Metadata-Version: 2.1
Name: numericalderivative
Version: 0.2
Summary: Numerical differentiation
Home-page: https://github.com/mbaudin47/numericalderivative
Author: Michaël Baudin
Author-email: Michaël Baudin <michael.baudin@gmail.com>
License: GNU Lesser General Public License v3 (LGPLv3)
Project-URL: Homepage, https://github.com/mbaudin47/numericalderivative
Keywords: Numerical Differentiation,First Derivative,Finite Difference,Optimal Step Size,Numerical Analysis
Classifier: Development Status :: 3 - Alpha
Classifier: Environment :: Console
Classifier: License :: OSI Approved :: GNU Lesser General Public License v3 (LGPLv3)
Classifier: Intended Audience :: Science/Research
Classifier: Intended Audience :: Developers
Classifier: Natural Language :: English
Classifier: Programming Language :: Python :: 3
Classifier: Topic :: Scientific/Engineering
Description-Content-Type: text/markdown
License-File: LICENSE.txt
Requires-Dist: numpy
Requires-Dist: scipy
Provides-Extra: cli
Requires-Dist: openturns; extra == "cli"
Requires-Dist: matplotlib; extra == "cli"

# numericalderivative

## What is it?

The goal of this project is to compute the derivative of a function
using finite difference formulas.
The difficulty with these formulas is that it must use a 
step which must be neither too large (otherwise the truncation error dominates 
the error) nor too small (otherwise the condition error dominates).
For this purpose, it provides exact methods (based on the value 
of higher derivatives) and approximate methods (based on function values).
Furthermore, the module provides finite difference formulas for the 
first, second, third or any arbitrary order derivative of a function.
Finally, this package provides 15 benchmark problems for numerical
differentiation.

This module makes it possible to do this:

```python
import math
import numericalderivative as nd

def scaled_exp(x):
    alpha = 1.0e6
    return math.exp(-x / alpha)


h0 = 1.0e5  # This is the initial step size
x = 1.0e0
algorithm = nd.SteplemanWinarsky(scaled_exp, x)
h_optimal, iterations = algorithm.compute_step(h0)
f_prime_approx = algorithm.compute_first_derivative(h_optimal)
```

## Documentation & references

- [Package documentation](https://mbaudin47.github.io/numericalderivative/main/index.html)

## Authors

* Michaël Baudin, 2024

## Installation

To install from Github:

```bash
git clone https://github.com/mbaudin47/numerical_derivative.git
cd numerical_derivative
python setup.py install
```

To install from Pip:

```bash
pip install numericalderivative
```

## References
- Gill, P. E., Murray, W., Saunders, M. A., & Wright, M. H. (1983). 
  Computing forward-difference intervals for numerical optimization. 
  SIAM Journal on Scientific and Statistical Computing, 4(2), 310-321.
- Adaptive numerical differentiation
  R. S. Stepleman and N. D. Winarsky
  Journal: Math.

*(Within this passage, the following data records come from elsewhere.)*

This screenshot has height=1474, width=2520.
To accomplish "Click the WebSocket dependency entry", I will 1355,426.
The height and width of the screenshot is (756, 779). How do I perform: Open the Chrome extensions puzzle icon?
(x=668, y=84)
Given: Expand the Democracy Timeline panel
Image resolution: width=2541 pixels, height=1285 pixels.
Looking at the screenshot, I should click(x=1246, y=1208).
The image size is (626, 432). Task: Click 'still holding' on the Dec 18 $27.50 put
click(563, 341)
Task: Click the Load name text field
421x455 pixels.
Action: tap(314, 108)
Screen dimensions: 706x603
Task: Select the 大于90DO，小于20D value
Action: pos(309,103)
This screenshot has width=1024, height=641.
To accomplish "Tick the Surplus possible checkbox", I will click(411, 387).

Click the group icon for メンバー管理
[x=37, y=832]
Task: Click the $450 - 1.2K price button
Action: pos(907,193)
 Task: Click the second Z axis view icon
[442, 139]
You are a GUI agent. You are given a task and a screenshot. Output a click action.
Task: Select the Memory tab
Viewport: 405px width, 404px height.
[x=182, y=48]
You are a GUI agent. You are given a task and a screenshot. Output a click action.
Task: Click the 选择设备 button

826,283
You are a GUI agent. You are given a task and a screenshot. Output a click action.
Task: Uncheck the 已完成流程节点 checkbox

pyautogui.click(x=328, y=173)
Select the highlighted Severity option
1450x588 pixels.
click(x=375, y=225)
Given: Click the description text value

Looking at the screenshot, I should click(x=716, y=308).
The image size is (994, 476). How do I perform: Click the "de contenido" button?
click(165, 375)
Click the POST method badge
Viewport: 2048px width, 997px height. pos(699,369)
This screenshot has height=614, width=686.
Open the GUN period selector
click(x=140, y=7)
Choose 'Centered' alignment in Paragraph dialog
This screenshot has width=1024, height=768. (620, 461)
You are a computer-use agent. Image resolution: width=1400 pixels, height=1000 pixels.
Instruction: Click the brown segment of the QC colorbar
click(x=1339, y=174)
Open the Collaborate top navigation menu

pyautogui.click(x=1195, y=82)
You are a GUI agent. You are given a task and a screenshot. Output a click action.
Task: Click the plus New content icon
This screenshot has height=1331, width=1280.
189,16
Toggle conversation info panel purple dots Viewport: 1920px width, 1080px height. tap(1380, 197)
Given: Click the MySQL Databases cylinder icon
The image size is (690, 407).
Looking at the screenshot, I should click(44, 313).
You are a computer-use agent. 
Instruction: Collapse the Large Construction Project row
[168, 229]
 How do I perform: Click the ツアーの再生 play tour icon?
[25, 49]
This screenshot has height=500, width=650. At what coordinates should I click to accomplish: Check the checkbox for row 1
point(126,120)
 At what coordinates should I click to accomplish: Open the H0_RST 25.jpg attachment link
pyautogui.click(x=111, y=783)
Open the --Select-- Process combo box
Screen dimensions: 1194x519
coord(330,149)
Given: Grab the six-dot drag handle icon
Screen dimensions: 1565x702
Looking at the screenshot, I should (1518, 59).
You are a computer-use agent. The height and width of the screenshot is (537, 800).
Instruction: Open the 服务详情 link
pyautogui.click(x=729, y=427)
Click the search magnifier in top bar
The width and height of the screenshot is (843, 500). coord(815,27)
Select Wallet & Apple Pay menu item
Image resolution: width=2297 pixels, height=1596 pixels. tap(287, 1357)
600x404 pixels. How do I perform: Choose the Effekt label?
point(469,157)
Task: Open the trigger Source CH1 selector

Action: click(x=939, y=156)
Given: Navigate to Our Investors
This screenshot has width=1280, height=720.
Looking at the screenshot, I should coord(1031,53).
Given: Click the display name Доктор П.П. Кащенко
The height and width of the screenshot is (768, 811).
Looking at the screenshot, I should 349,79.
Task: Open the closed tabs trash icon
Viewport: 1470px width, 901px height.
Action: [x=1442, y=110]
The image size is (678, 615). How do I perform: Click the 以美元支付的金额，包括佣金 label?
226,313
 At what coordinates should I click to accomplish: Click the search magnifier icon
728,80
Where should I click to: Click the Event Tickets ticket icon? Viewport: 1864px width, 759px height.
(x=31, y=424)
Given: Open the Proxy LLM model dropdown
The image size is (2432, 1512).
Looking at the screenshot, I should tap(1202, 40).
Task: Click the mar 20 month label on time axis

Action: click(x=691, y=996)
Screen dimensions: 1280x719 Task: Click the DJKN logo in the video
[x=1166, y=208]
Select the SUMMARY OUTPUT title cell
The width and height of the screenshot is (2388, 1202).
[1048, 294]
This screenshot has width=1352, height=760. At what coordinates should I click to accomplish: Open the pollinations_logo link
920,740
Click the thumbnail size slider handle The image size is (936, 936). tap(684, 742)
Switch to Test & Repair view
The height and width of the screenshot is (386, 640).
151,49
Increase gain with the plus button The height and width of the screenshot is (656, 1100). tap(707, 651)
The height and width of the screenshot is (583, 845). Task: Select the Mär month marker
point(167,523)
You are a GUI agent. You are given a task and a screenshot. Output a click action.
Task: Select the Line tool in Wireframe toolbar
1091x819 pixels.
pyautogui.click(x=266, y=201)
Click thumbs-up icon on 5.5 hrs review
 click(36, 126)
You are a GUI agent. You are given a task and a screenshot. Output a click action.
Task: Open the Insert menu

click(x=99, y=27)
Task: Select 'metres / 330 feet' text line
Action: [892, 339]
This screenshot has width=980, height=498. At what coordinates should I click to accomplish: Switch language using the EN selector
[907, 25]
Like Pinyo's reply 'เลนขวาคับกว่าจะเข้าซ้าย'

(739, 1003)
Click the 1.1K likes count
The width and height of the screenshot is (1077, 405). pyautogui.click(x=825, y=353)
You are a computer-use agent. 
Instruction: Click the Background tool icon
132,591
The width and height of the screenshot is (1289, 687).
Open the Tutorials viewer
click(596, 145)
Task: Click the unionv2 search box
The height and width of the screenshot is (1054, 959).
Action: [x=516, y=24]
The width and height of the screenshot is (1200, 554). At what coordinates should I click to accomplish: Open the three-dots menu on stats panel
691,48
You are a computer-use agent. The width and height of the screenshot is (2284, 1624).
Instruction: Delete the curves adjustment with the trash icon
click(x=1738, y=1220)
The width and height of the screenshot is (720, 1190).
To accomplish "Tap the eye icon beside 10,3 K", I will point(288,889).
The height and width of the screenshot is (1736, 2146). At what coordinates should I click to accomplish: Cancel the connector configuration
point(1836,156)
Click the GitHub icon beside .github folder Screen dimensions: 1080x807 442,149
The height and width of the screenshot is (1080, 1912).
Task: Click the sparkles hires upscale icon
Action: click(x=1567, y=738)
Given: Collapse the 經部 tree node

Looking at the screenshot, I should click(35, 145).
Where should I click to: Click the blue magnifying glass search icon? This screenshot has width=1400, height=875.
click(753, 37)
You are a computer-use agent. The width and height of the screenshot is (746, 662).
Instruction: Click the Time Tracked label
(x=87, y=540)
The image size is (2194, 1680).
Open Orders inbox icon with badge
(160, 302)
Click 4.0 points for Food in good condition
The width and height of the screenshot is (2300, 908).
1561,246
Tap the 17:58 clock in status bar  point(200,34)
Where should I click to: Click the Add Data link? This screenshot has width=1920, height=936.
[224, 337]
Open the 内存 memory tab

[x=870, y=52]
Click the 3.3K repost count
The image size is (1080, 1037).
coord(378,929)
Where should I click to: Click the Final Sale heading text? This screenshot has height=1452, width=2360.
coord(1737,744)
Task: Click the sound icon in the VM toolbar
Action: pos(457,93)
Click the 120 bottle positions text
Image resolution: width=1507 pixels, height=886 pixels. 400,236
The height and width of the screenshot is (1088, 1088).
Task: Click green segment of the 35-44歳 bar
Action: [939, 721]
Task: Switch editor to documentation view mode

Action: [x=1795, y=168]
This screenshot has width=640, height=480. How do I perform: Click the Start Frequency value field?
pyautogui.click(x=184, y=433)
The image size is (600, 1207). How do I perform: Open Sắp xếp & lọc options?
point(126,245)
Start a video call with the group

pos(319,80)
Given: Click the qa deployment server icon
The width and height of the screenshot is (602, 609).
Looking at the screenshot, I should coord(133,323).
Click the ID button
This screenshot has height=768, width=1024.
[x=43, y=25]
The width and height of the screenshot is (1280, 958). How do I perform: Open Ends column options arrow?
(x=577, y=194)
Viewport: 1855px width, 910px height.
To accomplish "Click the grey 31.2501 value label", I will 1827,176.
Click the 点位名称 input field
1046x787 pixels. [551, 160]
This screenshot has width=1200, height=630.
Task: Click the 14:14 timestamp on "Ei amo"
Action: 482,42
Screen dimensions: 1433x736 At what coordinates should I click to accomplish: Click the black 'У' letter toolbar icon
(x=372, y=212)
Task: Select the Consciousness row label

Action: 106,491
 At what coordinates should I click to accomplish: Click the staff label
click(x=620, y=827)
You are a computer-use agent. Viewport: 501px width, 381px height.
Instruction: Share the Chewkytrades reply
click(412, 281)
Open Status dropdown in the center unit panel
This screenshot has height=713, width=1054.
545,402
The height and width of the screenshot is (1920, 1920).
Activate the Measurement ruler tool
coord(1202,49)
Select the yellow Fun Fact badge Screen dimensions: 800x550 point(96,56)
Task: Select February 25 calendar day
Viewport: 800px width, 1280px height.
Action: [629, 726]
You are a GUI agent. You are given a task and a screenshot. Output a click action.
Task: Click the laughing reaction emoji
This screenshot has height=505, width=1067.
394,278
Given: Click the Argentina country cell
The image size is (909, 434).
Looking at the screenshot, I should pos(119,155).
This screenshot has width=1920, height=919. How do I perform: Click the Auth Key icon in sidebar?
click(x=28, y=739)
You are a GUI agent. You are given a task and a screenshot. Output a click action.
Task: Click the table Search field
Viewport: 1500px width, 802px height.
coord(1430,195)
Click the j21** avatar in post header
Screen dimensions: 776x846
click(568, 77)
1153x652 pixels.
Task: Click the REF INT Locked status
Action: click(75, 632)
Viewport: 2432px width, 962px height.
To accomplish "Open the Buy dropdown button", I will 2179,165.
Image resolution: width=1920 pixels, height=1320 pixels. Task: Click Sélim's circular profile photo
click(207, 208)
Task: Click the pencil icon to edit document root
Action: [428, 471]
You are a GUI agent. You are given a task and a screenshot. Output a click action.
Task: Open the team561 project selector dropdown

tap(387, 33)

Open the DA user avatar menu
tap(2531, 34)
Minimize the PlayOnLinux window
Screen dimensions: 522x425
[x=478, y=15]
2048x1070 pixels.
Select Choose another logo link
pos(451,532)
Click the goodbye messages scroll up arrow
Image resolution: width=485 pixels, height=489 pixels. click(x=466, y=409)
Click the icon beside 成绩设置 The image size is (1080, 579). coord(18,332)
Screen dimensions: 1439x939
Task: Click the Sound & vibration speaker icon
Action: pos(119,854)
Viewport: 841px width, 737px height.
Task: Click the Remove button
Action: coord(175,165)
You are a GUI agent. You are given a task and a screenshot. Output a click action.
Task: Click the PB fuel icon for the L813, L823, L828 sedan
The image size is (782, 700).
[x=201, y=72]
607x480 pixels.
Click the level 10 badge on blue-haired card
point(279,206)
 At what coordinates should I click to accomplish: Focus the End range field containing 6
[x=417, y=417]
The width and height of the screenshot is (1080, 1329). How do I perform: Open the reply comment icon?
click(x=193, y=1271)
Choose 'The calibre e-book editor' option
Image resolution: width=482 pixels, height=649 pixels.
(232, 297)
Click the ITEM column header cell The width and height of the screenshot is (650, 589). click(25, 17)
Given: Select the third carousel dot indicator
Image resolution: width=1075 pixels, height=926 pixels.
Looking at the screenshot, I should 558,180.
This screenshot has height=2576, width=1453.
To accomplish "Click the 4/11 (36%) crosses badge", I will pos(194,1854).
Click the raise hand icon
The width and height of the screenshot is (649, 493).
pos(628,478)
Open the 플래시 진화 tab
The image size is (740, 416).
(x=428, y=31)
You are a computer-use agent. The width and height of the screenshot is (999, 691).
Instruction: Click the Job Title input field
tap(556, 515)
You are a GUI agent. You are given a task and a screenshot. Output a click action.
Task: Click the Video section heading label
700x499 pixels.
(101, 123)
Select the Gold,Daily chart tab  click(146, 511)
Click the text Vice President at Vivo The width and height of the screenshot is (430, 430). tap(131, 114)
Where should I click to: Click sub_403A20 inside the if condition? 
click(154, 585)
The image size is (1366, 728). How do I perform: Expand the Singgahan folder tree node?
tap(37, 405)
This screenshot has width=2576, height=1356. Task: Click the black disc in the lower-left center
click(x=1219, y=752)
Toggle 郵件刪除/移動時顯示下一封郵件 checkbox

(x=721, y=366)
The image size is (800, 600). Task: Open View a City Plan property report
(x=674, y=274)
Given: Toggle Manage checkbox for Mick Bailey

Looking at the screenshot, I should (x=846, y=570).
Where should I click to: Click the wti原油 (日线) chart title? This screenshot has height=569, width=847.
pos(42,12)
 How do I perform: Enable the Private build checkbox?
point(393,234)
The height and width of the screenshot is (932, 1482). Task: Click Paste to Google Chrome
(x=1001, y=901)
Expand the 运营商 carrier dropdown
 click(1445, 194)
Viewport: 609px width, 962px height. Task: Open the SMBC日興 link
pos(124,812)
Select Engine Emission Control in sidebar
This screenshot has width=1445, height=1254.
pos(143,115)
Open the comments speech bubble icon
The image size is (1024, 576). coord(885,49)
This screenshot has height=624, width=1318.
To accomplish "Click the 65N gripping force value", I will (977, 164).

Comp. 33 (1979), 1257-1264 
- Dumontet, J., & Vignes, J. (1977). 
  Détermination du pas optimal dans le calcul des dérivées sur ordinateur. 
  RAIRO. Analyse numérique, 11 (1), 13-25.

## Roadmap
- Implement the method of:

Shi, H. J. M., Xie, Y., Xuan, M. Q., & Nocedal, J. (2022). Adaptive finite-difference interval estimation for noisy derivative-free optimization. _SIAM Journal on Scientific Computing_, _44_(4), A2302-A2321.